С этим он надел мне на шею крохотную черную фигурку на тонкой цепочке.

– Вот так-то! Это против горестей высшего порядка. А от повседневных неприятностей вот – шесть бутылок рому. Их дарит тебе Отто! Этот ром вдвое старше тебя!

Он развернул пакет и одну за другой поставил бутылки на стол, залитый светом утреннего солнца. Бутылки сверкали, как янтарь.

– Великолепное зрелище, – сказал я. – И где ты их только раздобыл, Отто?

Кестер рассмеялся:

– Довольно путаная история. Долго рассказывать… Лучше скажи, как ты-то себя чувствуешь? Как тридцатилетний?

Я махнул рукой.

– Да вроде бы нет – чувство такое, будто мне шестнадцать и в то же время пятьдесят. В общем, хвалиться нечем.

– И это ты называешь «хвалиться нечем»! – возразил Ленц. – Да пойми ты – выше этого вообще ничего нет. Ведь ты без чьей-либо помощи, так сказать, суверенно покорил время и проживешь целых две жизни.

Кестер внимательно смотрел на меня.

– Оставь его, Готтфрид, – сказал он. – Дни рождения ущемляют самолюбие человека. Особенно по утрам… Но ничего – постепенно он придет в себя.

Ленц сощурился.

– Чем меньше у человека самолюбия, Робби, тем большего он стоит. Тебя это утешает?
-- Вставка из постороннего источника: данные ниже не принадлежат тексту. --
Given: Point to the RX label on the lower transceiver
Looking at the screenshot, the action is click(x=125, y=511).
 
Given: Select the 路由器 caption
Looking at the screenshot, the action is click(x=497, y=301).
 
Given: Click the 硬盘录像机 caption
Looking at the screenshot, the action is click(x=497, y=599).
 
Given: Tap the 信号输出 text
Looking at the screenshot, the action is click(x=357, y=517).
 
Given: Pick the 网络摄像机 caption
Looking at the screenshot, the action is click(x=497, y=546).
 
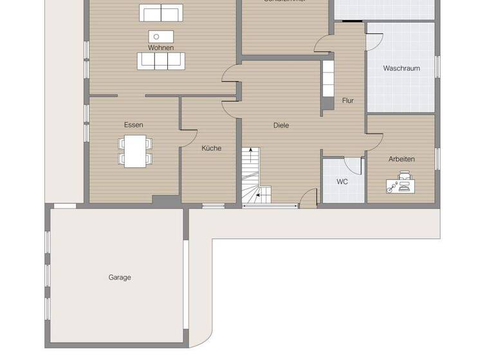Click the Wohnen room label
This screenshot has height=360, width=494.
click(160, 48)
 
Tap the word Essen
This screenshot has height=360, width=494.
click(134, 125)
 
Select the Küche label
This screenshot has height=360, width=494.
click(211, 148)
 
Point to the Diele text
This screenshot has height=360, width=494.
click(281, 125)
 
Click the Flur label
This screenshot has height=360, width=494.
click(348, 100)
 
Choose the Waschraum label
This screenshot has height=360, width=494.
click(401, 68)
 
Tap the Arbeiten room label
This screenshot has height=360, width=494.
click(401, 159)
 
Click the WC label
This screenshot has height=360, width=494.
click(342, 182)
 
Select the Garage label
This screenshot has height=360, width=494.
click(120, 278)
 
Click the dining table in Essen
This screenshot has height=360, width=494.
click(135, 152)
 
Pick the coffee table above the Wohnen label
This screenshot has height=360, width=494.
click(160, 36)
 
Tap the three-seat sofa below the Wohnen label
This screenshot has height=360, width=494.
click(160, 60)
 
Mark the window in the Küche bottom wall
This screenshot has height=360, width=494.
click(214, 206)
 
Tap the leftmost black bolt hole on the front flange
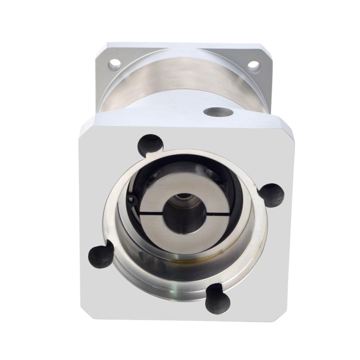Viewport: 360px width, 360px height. point(99,255)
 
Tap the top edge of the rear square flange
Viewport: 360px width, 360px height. point(180,45)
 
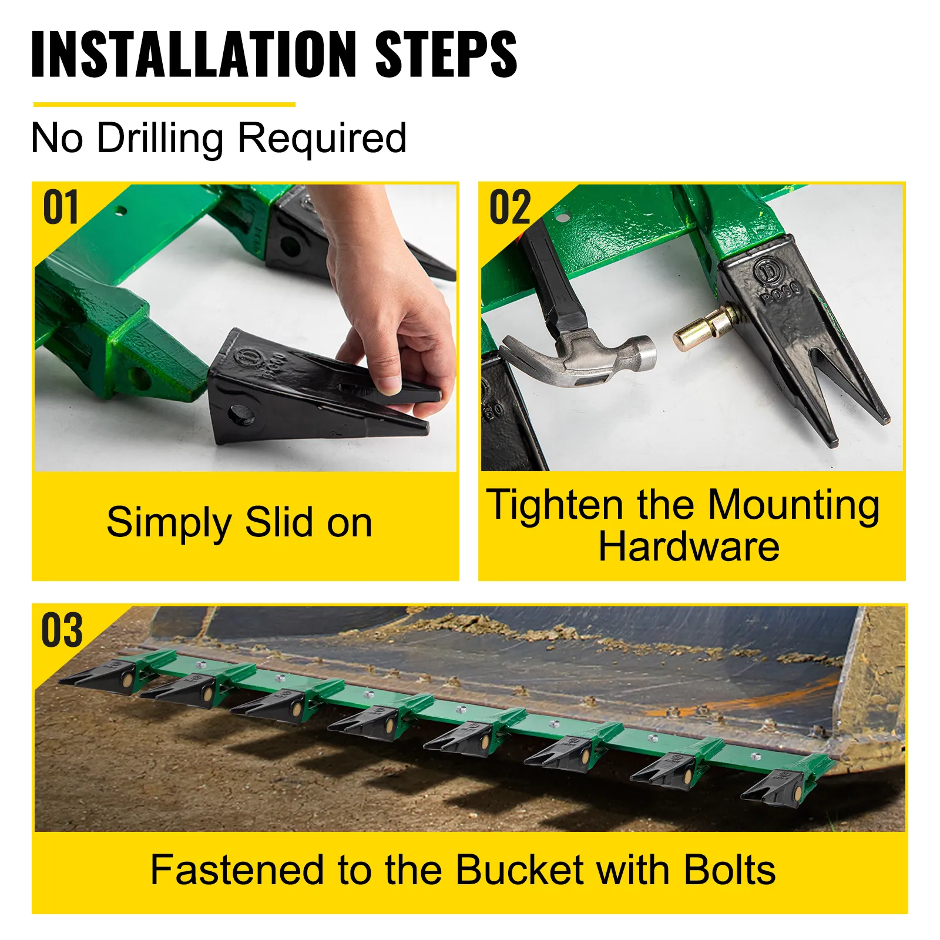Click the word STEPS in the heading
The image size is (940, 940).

– Нет, – ответил я, – нисколько. Если человек чего-то стоит, значит, он уже как бы памятник самому себе. По-моему, это и утомительно, и скучно.

– Ты только подумай, Отто! Он философствует, – сказал Ленц. – Следовательно, он спасен. Он преодолел самое страшное – минуту безмолвия в собственный день рождения, когда человек заглядывает самому себе в глаза и внезапно обнаруживает, какой же он жалкий цыпленок… А теперь мы можем со спокойной совестью приступить к трудам праведным и смазать внутренности старого «кадиллака»…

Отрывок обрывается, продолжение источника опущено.